Dans le contexte plus large de l'offre et de la demande mondiales, cette réduction n'avait aucun sens. Le mois dernier, l'OPEP+ a augmenté ses quotas de production du même montant, bien que seuls quelques pays producteurs aient effectivement augmenté leur production jusqu'à présent en septembre. Tous les membres de l'OPEP+ n'étaient pas en mesure d'augmenter leur production ce mois-ci, et la réduction des quotas pour octobre n'entraînera donc probablement pas de réduction de la production. Le marché réagissait en réalité à l'idée que, en novembre ou décembre, l'OPEP+ pourrait procéder à une réduction plus importante de ses quotas de production pour 2023. Si les perspectives économiques deviennent plus sombres, l'OPEP+ pourrait essayer d'éviter le type de chute brutale des prix du pétrole que nous avons connu pendant la récession de 2008 en apportant un certain soutien aux prix du pétrole de manière préventive.
Les traders doivent également considérer l'action de l'OPEP+ cette semaine comme une démonstration de l'influence russe. Cette réduction insignifiante a fait grimper le prix du Brent à près de 97 dollars le baril dans les échanges intrajournaliers. Plus le prix du pétrole est élevé, plus la Russie a du pouvoir sur l'Europe. Alors que la date limite (5 décembre) pour l'application des sanctions européennes et américaines sur le pétrole russe se rapproche, la Russie a envoyé un message à l'Europe occidentale.
Par le biais de l'OPEP+ et en interrompant le flux de gaz naturel par l'oléoduc Nord-Stream I, la Russie montre à l'Ouest que l'Europe a plus besoin du pétrole et du {{0|gaz naturel} russes que la Russie n'a besoin de vendre ces produits énergétiques à l'Europe.

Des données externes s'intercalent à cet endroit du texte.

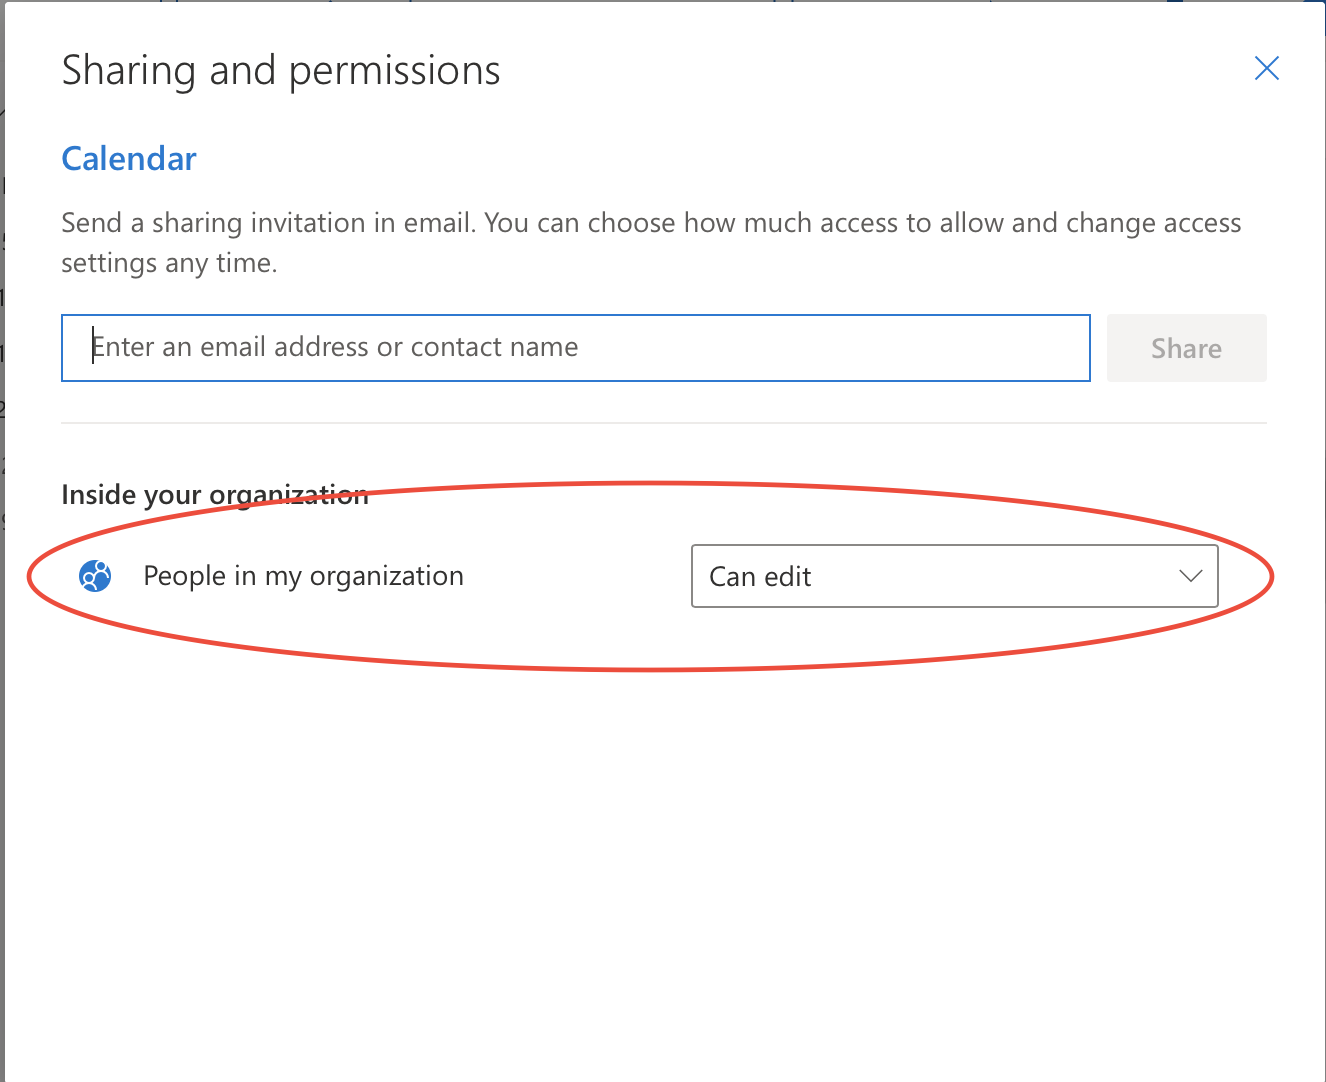The width and height of the screenshot is (1326, 1082).
Task: Click the horizontal divider below the email field
Action: (663, 423)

On ne saurait trop insister sur la dépendance de l'Europe à l'égard des produits énergétiques russes. Malgré les tentatives de réorientation vers d'autres sources de gaz naturel, l'Europe sera confrontée à des pénuries d'électricité à une échelle massive et économiquement destructrice cet hiver, si elle ne reçoit pas de gaz naturel russe. Pour pallier ces problèmes et rester une société industrialisée avec une économie viable, les gouvernements européens seront obligés de subventionner les coûts de l'électricité pour leurs citoyens et leurs entreprises, ce qui les poussera au bord de l'insolvabilité ou les obligera à imprimer plus de monnaie et à risquer une inflation galopante.
Cette situation pourrait évoluer de plusieurs façons, mais l'une d'entre elles semble particulièrement probable : elle poussera les responsables politiques de l'UE à orchestrer un règlement négocié de leur différend avec la Russie (centré sur le conflit ukrainien), que l'UE pourra présenter comme une "victoire". Quelle que soit l'affirmation de l'UE, Poutine revendiquerait également une victoire. Les sanctions seraient levées, les pipelines rouverts, et l'Europe et la Russie deviendraient plus proches, sur le plan énergétique et économique, qu'elles ne l'étaient auparavant.
Il est toujours possible que l'Amérique du Nord (plus précisément les États-Unis et le Canada) renverse les politiques actuelles qui entravent le développement de leur propre production et transport de pétrole et de gaz naturel. Cependant, même si des politiques favorables à la production de pétrole et de gaz naturel étaient mises en œuvre demain, l'Europe ne recevrait pas suffisamment d'énergie à temps pour éviter des difficultés économiques et personnelles importantes à la plupart des gens.